I was in Village Grocer the other day, looking for some bottled water. My friends were outside waiting for me, so I was in a hurry. I'd grabbed a bottle and was making my way to the cashier when a little mat salleh toddler, um, toddled into my path; I stopped short, sidestepped him, and continued on my way. Looking up, I saw what must've been his mat salleh mother a little way off, smiling indulgently.
"Watch out for the lady!" she called cheerfully.
I nearly stopped walking. 'Lady'? 'Lady'?! How old did she think I was?! If anything, she was the lady!
She's a lady! Whoa, whoa, whoa, she's a lady!
(From My CD Place)
Later, my dad said maybe she meant it in a 'graceful, delicate' way. "'Watch out for the lady'," he said. "You know. Like, 'the lady'."
"Or like Aung San Suu Kyi," my mother chimed in.
Neither the attempt at justification nor the favourable comparison to the honourable Burmese heroine helped. I was still a bit miffed.
A few days after, I was walking the dogs with my dad in a nearby park. There were some other people in the park, including an old man and his small grandson. Watching the kid running around screaming, I figured the old man had brought him there in the hopes of taking the edge off the kid's hyperactivity.As I walked past them, the kid saw Bandit and me, and stopped short.

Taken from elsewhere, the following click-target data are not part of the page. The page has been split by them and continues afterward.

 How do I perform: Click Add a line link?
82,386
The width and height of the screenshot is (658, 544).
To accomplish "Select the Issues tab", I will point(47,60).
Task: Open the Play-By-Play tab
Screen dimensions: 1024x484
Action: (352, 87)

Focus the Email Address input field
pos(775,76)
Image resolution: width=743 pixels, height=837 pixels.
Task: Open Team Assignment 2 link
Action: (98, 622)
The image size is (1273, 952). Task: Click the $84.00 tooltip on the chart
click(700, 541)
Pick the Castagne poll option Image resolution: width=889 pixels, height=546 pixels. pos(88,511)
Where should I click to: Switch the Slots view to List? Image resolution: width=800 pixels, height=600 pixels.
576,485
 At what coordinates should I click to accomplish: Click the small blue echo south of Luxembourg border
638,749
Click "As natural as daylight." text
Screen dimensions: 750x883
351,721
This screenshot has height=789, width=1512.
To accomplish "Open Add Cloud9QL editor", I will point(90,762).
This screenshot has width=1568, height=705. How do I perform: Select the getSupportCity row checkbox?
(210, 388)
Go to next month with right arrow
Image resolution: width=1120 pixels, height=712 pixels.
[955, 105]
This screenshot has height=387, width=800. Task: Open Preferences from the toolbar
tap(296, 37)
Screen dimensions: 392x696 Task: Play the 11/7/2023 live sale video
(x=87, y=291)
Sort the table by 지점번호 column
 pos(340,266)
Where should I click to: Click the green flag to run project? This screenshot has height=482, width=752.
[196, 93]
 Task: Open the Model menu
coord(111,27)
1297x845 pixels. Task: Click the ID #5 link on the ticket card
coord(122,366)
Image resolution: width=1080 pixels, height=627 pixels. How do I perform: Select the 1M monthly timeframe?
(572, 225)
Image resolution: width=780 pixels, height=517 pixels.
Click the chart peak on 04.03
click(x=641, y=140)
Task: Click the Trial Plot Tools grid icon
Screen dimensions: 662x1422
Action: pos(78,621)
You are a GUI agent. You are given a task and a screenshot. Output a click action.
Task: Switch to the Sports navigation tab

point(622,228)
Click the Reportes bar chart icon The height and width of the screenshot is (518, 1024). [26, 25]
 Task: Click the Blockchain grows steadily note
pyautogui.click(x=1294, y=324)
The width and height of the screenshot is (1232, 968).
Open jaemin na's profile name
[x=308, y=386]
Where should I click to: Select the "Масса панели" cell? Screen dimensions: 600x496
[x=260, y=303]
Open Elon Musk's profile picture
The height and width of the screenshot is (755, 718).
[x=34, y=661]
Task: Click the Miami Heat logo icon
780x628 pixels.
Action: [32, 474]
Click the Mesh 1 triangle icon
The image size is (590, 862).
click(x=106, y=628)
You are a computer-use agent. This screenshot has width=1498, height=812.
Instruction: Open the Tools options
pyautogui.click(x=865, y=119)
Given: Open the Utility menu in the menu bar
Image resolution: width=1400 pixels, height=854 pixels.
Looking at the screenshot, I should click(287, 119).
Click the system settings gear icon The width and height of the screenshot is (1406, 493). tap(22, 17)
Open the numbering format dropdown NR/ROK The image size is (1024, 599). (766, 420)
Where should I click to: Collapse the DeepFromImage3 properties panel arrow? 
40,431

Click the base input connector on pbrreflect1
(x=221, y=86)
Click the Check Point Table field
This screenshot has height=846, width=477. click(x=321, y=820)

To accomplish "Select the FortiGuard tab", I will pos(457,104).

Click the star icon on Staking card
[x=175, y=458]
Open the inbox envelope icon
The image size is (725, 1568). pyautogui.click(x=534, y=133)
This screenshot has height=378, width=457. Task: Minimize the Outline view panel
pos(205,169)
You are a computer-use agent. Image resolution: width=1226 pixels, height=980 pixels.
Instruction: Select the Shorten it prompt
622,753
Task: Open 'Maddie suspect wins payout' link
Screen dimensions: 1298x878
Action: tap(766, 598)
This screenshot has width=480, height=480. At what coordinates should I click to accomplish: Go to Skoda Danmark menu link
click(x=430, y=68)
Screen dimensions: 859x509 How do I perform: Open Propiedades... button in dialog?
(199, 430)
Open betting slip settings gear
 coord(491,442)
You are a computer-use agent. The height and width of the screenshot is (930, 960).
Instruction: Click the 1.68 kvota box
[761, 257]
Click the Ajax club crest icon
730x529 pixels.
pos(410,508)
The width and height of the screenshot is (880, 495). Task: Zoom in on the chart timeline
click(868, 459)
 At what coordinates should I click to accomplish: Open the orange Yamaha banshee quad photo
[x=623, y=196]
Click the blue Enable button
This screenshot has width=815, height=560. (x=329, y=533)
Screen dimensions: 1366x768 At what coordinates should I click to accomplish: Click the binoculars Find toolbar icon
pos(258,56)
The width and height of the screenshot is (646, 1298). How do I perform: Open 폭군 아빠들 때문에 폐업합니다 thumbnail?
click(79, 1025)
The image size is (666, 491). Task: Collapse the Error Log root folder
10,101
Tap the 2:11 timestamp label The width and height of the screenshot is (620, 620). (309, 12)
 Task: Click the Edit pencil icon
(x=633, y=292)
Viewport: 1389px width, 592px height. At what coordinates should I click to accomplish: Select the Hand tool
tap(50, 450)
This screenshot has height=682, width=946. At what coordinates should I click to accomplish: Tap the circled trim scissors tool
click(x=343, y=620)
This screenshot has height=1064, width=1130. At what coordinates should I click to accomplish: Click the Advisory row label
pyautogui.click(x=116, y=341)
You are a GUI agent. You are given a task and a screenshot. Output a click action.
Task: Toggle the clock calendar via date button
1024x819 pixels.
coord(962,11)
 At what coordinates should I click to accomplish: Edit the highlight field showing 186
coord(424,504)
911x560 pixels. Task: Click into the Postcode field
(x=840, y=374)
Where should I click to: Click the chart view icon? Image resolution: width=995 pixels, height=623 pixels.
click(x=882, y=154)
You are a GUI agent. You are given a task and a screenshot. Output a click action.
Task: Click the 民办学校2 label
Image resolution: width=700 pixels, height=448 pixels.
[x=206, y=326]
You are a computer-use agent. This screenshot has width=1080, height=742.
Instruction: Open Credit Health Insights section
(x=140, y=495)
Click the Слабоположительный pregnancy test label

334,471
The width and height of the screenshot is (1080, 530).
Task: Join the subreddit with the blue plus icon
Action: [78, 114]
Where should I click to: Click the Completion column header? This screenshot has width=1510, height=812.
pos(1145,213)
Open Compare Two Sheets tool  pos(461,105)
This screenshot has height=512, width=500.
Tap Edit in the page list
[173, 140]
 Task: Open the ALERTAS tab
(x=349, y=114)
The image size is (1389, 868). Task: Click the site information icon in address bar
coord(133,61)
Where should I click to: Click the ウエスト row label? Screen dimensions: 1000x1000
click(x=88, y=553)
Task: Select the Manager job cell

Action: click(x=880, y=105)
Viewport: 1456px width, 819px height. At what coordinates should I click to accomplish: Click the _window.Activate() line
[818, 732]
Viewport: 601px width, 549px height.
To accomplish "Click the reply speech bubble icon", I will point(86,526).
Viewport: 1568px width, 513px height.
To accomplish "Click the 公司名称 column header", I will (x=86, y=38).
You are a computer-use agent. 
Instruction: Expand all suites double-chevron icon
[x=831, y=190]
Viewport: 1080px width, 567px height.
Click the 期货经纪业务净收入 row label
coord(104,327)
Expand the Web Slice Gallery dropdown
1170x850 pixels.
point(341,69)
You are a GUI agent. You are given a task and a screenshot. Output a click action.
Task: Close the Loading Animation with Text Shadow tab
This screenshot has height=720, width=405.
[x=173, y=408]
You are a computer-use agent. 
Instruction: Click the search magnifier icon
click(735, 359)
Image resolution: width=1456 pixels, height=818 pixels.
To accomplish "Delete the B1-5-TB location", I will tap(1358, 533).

"See, got wo wo [Chinese baby talk for 'dog']!" he cried happily, pointing at Bandit. I smiled. Not wanting me to feel left out, he pointed to me as well.
"See, got aunty!"
The smile slid off my face and crashed on the ground.
Aunty?! I gave the kid the Look of Death, but his attention was back on the wo wo. I think his grandfather chuckled a bit, but I was too upset to look. Instead, I stormed off with Bandit, making sure there was a very youthful spring in every step I took.
(From Fine Art America)
Seriously, guys. Seriously. Do I look that old? I mean, I don't dress old. I don't think I look old. Do I look old? This shouldn't be getting me that upset, but I seem to have this complex about getting old since I won't be a teenager anymore next year. Which is in six months. Oh my gosh.
Whatever, man. The next kid who calls me 'aunty' is going to have nightmares for weeks on end.
(This has been a somewhat silly blog post, but there is some truth to it. I'll end it with this: growing old is inevitable, but growing old before my time is something I'd really, really like to avoid.)